12 Kasım’da yayınladığımız “Ortadoğu’da Sular Isınıyor” başlıklı yazımızı Suriye’deki
gelişmeler nedeniyle yeniden yayınlıyoruz.
Rusya’nın Ortadoğu’ya inmesi,
Suriye’yle sınırlı geçici bir girişim değil, geleceği etkileyecek önemli bir
olaydır. Rusya, eski Sovyetler Birliği değildir; Çarlığa geri dönmüştür. Suriye onun “sıcak denize inmesinin” tek şansıdır. Dış politikasını, Ukrayna ve
Kırım’dan sonra Ortadoğu’da eylemsel güce dönüştürmüştür. Küresel kapışmada
artık ben de varım demektedir. İki büyük silahlı güç, Türkiye’nin de içinde
olduğu Ortadoğu’da, çatışma olasılığı bulunan bir konumda karşı karşıya
gelmiştir. Nükleer silahların tehlikeli gücü, tarafları görüşmelerle sağlanacak
bir uzlaşmaya zorlamaktadır. Olasıdır ki uzlaşacaklardır. Türkiye, Ortadoğu’nun
en güçlü devleti olmasına karşın, yönetimde bulunanların niteliği nedeniyle,
olayların edilgen izleyicisi durumdadır. Kendini, ABD ve AB’ye olduğu kadar,
özellikle enerji alanında Rusya’ya da bağlamıştır. Batının istediği biçim ve
doğrultuda hareket etmektedir. Bu tutumuyla, Rusya’yla ilişkilerini bozacaktır
ama Batıdan ulusal yarar taşıyan en küçük bir ödün bile alamayacaktır.
Çevresini saran ve giderek yükselen bir Kürt hareketiyle karşılaşacak, yüzyıl
öncesini yeniden yaşayacaktır.
Rusya Devreye
Giriyor
Karmaşanın olanca hızıyla sürdüğü Ortadoğu’da, yeni ve güçlü bir ülke daha “sahaya indi”. Rusya, “İşid terörünü bitirmek ve Suriye yönetimine
destek vermek için”, bölgeye asker gönderdi. ABD’den sonra ve ona rakip
olarak, Ortadoğu’da çarpışan ikinci büyük güç oldu. Söylem düzeyindeki savaşım,
birdenbire ileri teknoloji silahlarının kullanıldığı çatışmaya dönüştü.

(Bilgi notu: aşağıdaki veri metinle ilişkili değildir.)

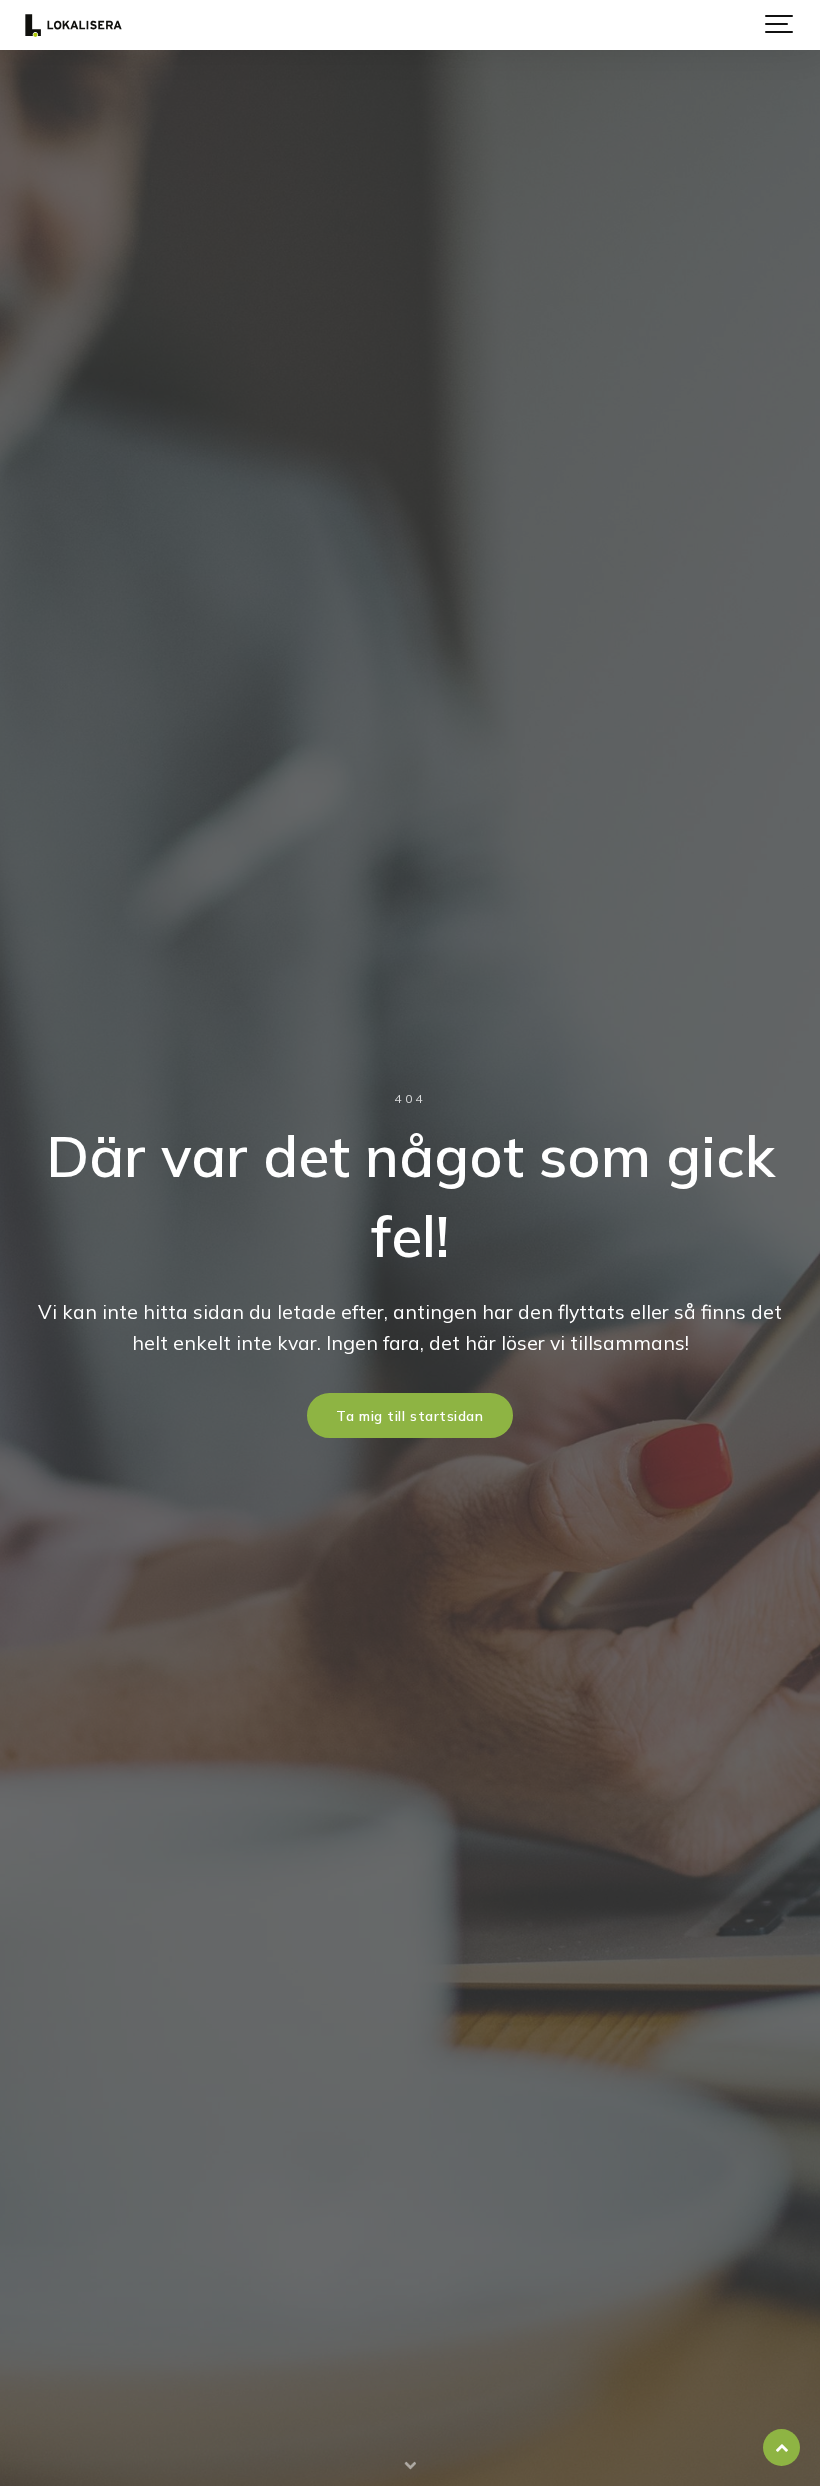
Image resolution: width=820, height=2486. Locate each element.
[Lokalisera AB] (73, 25)
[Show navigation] (780, 25)
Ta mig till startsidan (409, 1415)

Bölgenin yeni oyuncusu Rusya, bombalama girişiminde ilginç bir yönteme başvurdu
ve hiç gereği yokken, Suriye’yi Hazar Denizi’nden fırlattığı füzelerle vurdu.
Şimdi, ABD ve Rusya ayrımlı amaçlarla Suriye’yi birlikte
bombalıyor. Kimin, neyi, nasıl yaptığı birbirine karışmış durumda. Rusya,
üslerini kurdu, ABD öncü birlik gönderiyor. Suriye’de benzeri olmayan ilginç
bir çatışma yaşanıyor. İki süper güç, küçük bir ülkede örtülü bir savaş
içindeler.
Bloklaşma
Ortadoğu’da, birbirinin karşıtı iki askeri blok ortaya çıktı. Rusya, İran
ve Lübnan; Şam yönetimini destekliyor ve bu ülkeler, anlaşması yapılmamış bir
blok oluşturmuş durumda. Bunlara karşı, ABD’nin başını çektiği; Suudi
Arabistan, Katar, İsrail ve Kürtlerden oluşan başka bir birliktelik var. Avrupa
Birliği bunları destekliyor. Türkiye, ulusal güvenliği için çekince
oluşturmasına karşın bu blokta yer alıyor. Kendi geleceğine karar veremez
durumda.
ABD, Türkiye’nin başat sorunu durumuna getirdiği Kürt
kalkışmasını destekliyor ve Kürtleri Ortadoğu’da asker olarak kullanıyor.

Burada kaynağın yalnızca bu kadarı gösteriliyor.